══ THE DATA

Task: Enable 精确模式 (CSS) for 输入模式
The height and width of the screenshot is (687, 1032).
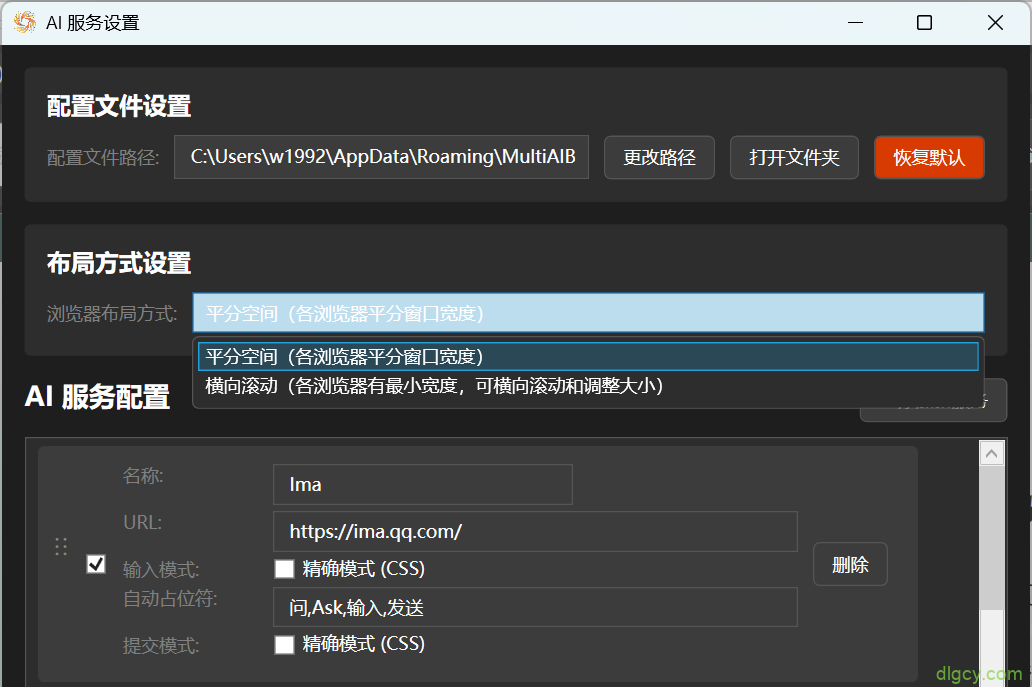Action: (x=284, y=568)
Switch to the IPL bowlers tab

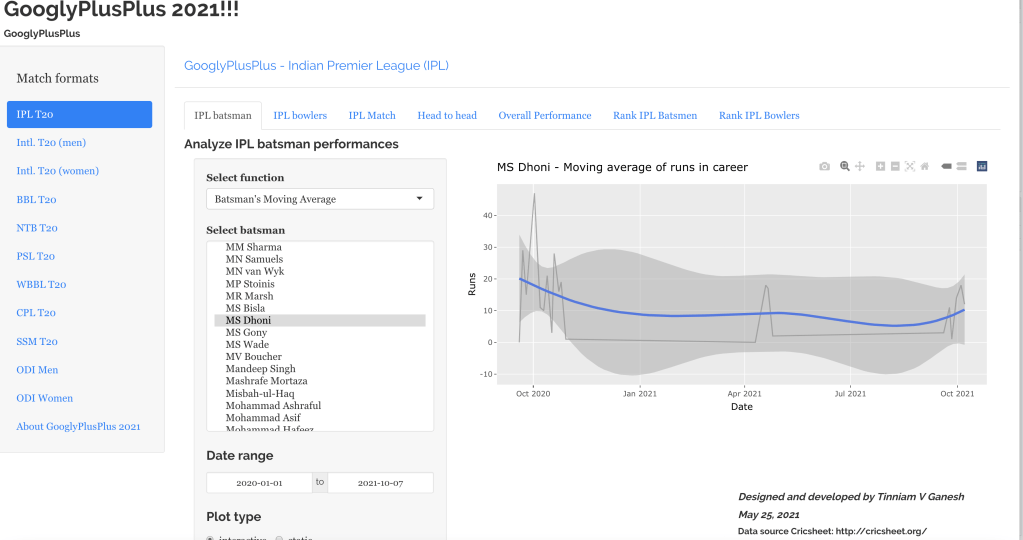click(300, 116)
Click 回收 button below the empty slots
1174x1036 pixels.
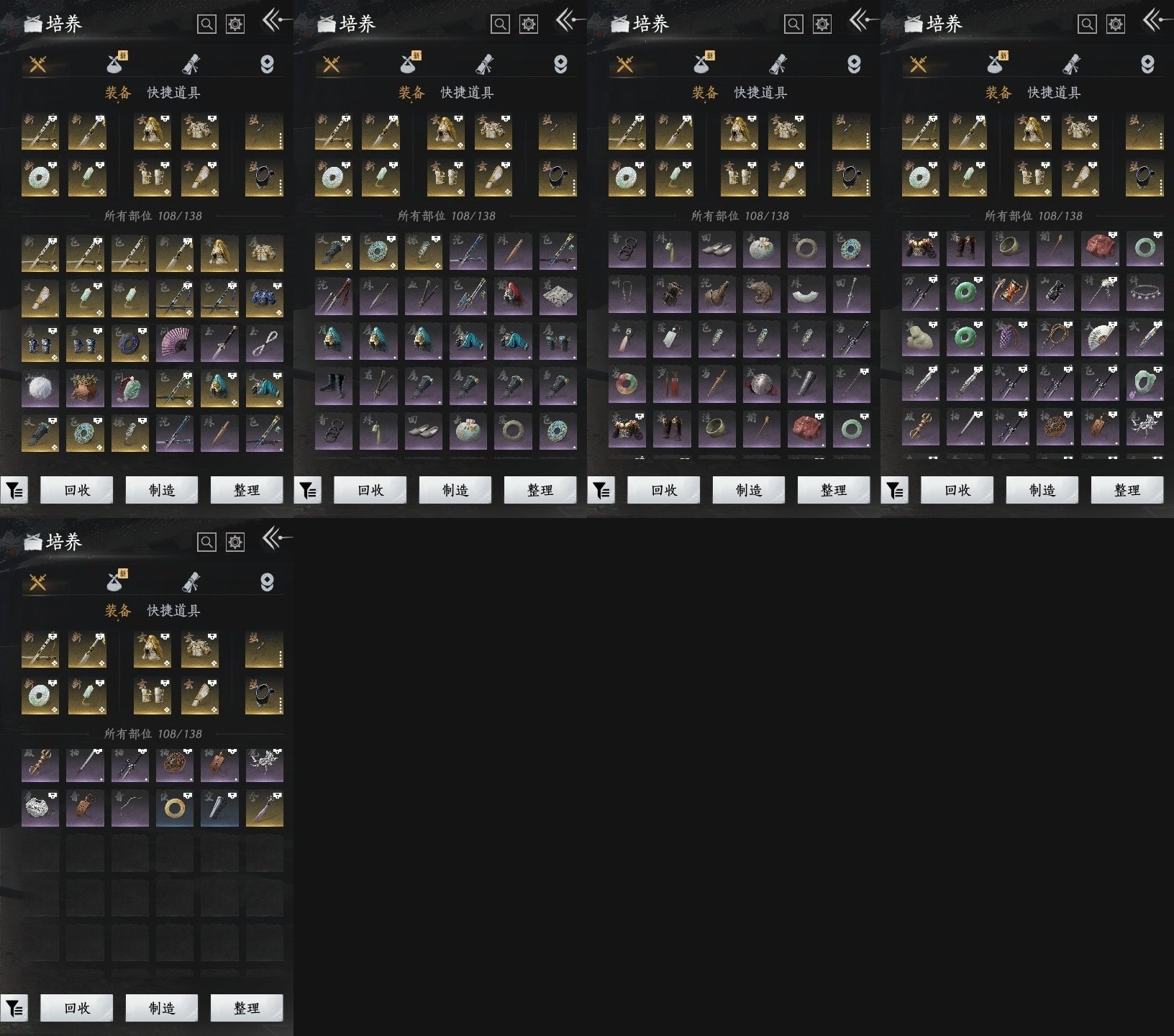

════

**EXERCISE:** Transcribe only the lines between the line containing "Click 回收 button below the empty slots" and the final line of the listing, inclusive, exactly as they appear; no pictures are to be included.

**EXERCISE SOLUTION:**
Click 回收 button below the empty slots
1174x1036 pixels.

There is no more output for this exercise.